0XC00D1B7E

NS_E_NOTARCHIVING (0XC00D1B7E) fix for Windows Media Encoder

Windows Errors Beginner 👁 1 views 📅 May 28, 2026

This error hits when Windows Media Encoder won't archive a stream. It's almost always a destination folder or permissions issue. Here's how to fix it.

You're running Windows Media Encoder 9 (or WME 9.1), and you've set it up to archive a live stream to a local file. Everything starts fine — the preview window shows video, the encoder says "Running" — but then you get the error: NS_E_NOTARCHIVING (0XC00D1B7E). The encoder is not archiving. The stream doesn't write to disk.

I've seen this most often when someone moves the archive destination folder after setting it, or when the encoder is started before the folder exists. It can also happen when Windows permissions don't allow the encoder to write to that path — especially on Windows 10 or 11 where Program Files folders are locked down.

What causes this error

The encoder tries to create or write to an archive file, but it fails. Windows Media Encoder 9 is old software (last updated in 2004), and it doesn't handle missing folders or permission errors gracefully. Instead of a warning, it just gives you the cryptic 0XC00D1B7E code and stops. The root cause is always something blocking the write — either the path is gone, it's read-only, or the encoder doesn't have create rights.

Step-by-step fix

  1. Close the encoder if it's running. Right-click the system tray icon (if you see it) and select Exit. Or kill it from Task Manager.
  2. Create or confirm your archive folder exists. Go to the exact path you want to use. For example: C:\ArchivedStreams\. If it doesn't exist, create it. Right-click in File Explorer, choose New > Folder, and name it. Don't use spaces if you can help it — WME sometimes chokes on paths with spaces.
  3. Set correct permissions on the folder. Right-click the folder, select Properties, go to the Security tab. Click Edit. Add the group Users (or Everyone if you're on a home machine). Give them Modify permission. Check the checkbox for Write. Click Apply, then OK. If you don't do this, the encoder can't create files there, and you'll keep getting the error.
  4. Open Windows Media Encoder. Go to Start, type "Windows Media Encoder" and open it.
  5. Load your session or start a new broadcast. If you were using a saved session file (.wme), click File > Open, then browse to it. If starting fresh, click New Session and set up your source as before.
  6. Check the archive destination. In the session properties, go to the Output tab. Look for the archive file path. It should point to the folder you just created. Example: C:\ArchivedStreams\myStream.wmv. If it points somewhere else, click Browse and select your folder. Name the file something simple — live.wmv works fine.
  7. Test with a short run. Click Start Encoding. Let it run for 10 seconds. Stop it. Then go to the folder and check that the file exists and has a non-zero size. If it's there, the fix worked. If not, move to the next step.
  8. Run Windows Media Encoder as administrator. This bypasses most permission issues. Right-click the encoder shortcut, select Run as administrator. Click Yes on the UAC prompt. Then load your session and start encoding again.
  9. If it still fails, use a different folder. Try a path like C:\Temp\ or C:\Users\Public\Videos\. Avoid any folder inside C:\Program Files — those are protected by Windows and WME can't write there without special permissions you don't want to mess with. I've seen this fix the problem more times than I can count.

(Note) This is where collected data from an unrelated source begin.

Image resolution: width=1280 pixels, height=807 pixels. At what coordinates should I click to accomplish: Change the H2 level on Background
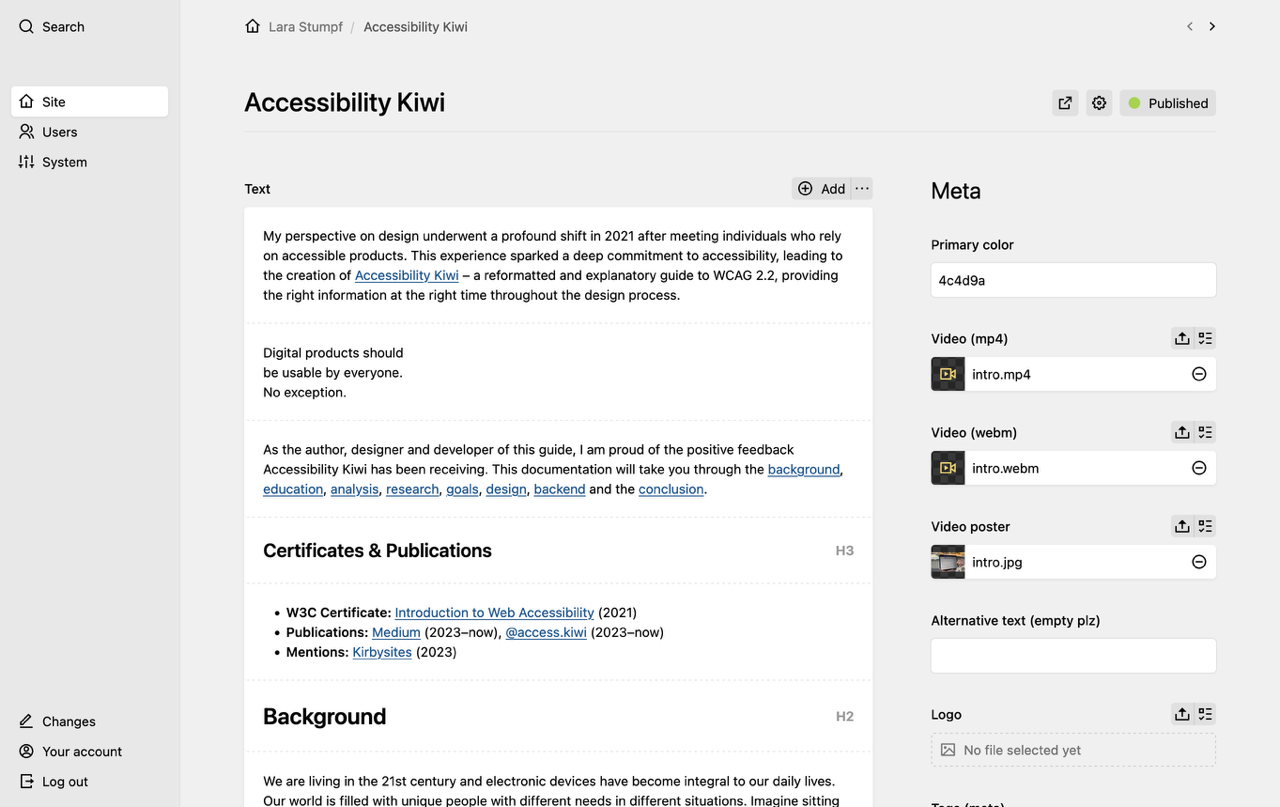tap(845, 717)
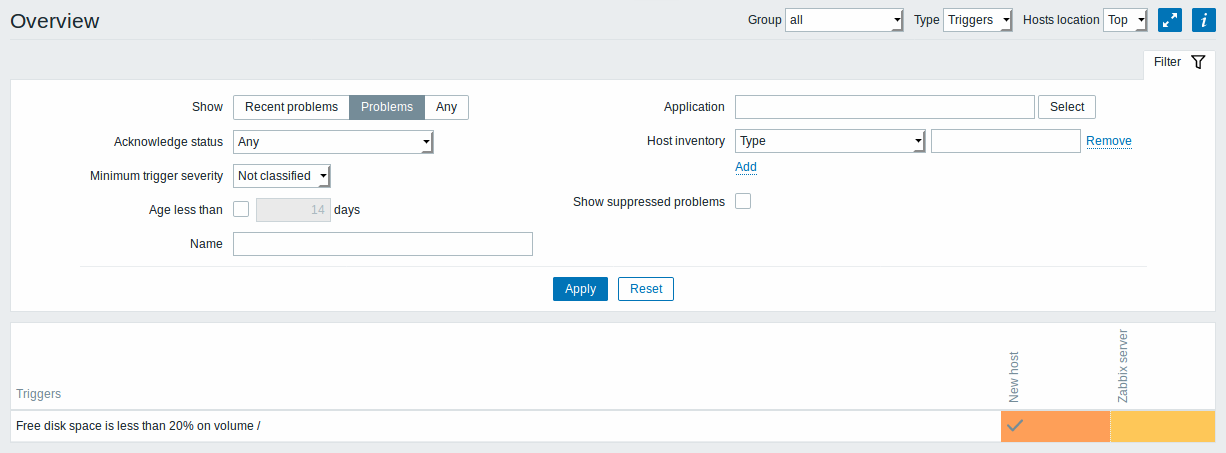Expand the Hosts location dropdown
This screenshot has height=453, width=1226.
(x=1125, y=20)
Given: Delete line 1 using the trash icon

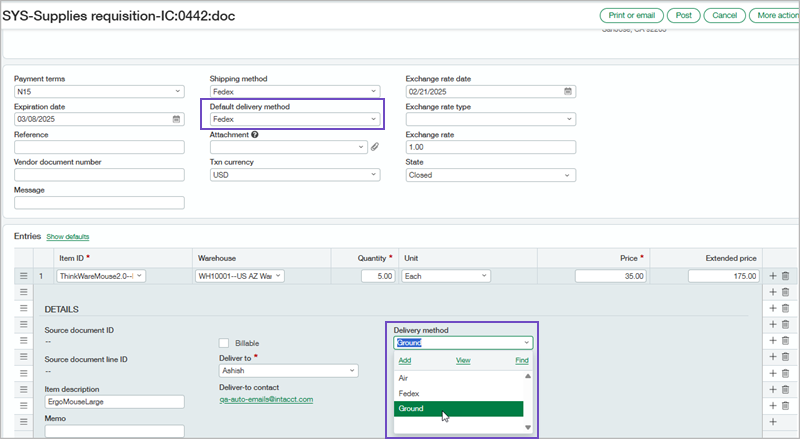Looking at the screenshot, I should (785, 275).
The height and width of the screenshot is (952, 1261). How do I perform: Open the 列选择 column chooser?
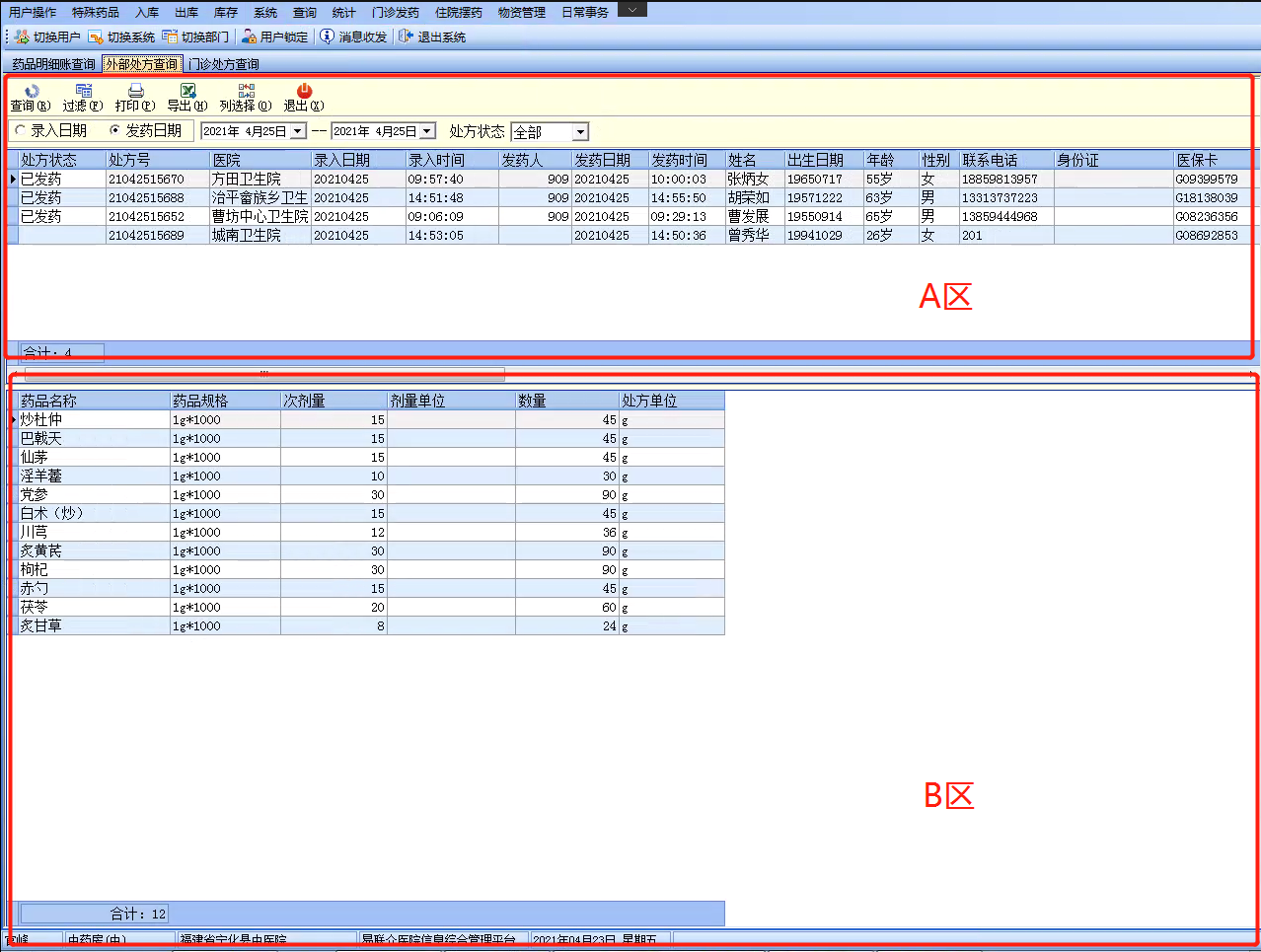point(246,91)
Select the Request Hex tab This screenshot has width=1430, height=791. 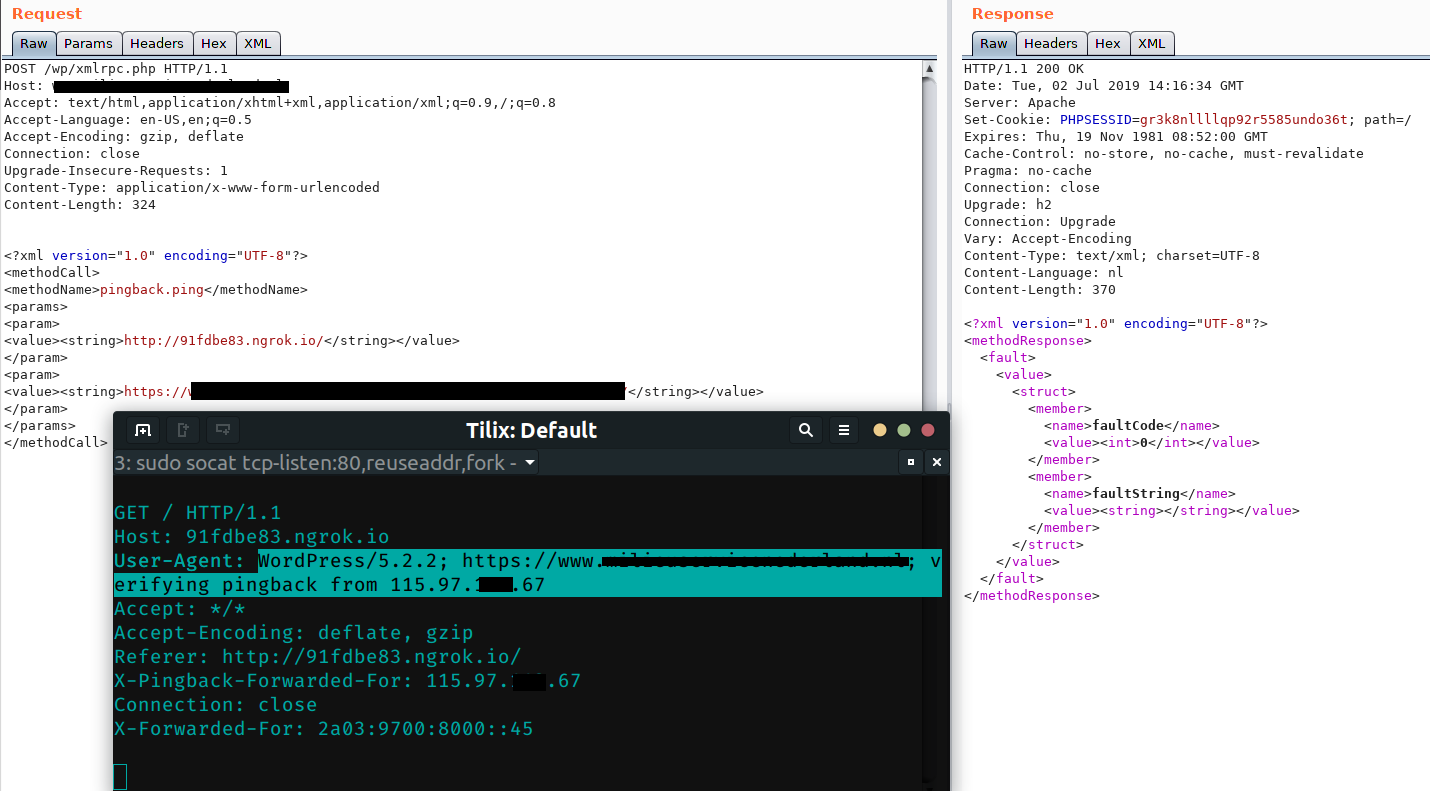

What to check if it still fails

If you've done all the steps above and the error comes back, check these things:

  • Disk space. If the drive is full, the encoder can't write. Free up at least 1 GB.
  • File already exists and is locked. If a previous archive file is still open (maybe in Windows Media Player or another encoder instance), close that app. Delete the old file if needed.
  • Path length. Keep the full path under 150 characters. Long paths break old software like WME.
  • Source video resolution. I've seen cases where a 1080p source caused the encoder to silently fail when archiving. Drop the resolution to 720p in the session settings (Output tab, then Edit compression). It's a workaround, but it works.

One last thing: Windows Media Encoder 9 is not supported on Windows 10 or 11. It works 90% of the time, but if none of this fixes it, you might need a modern alternative like OBS Studio with its built-in archiving. That's what I switched to years ago, and I never looked back.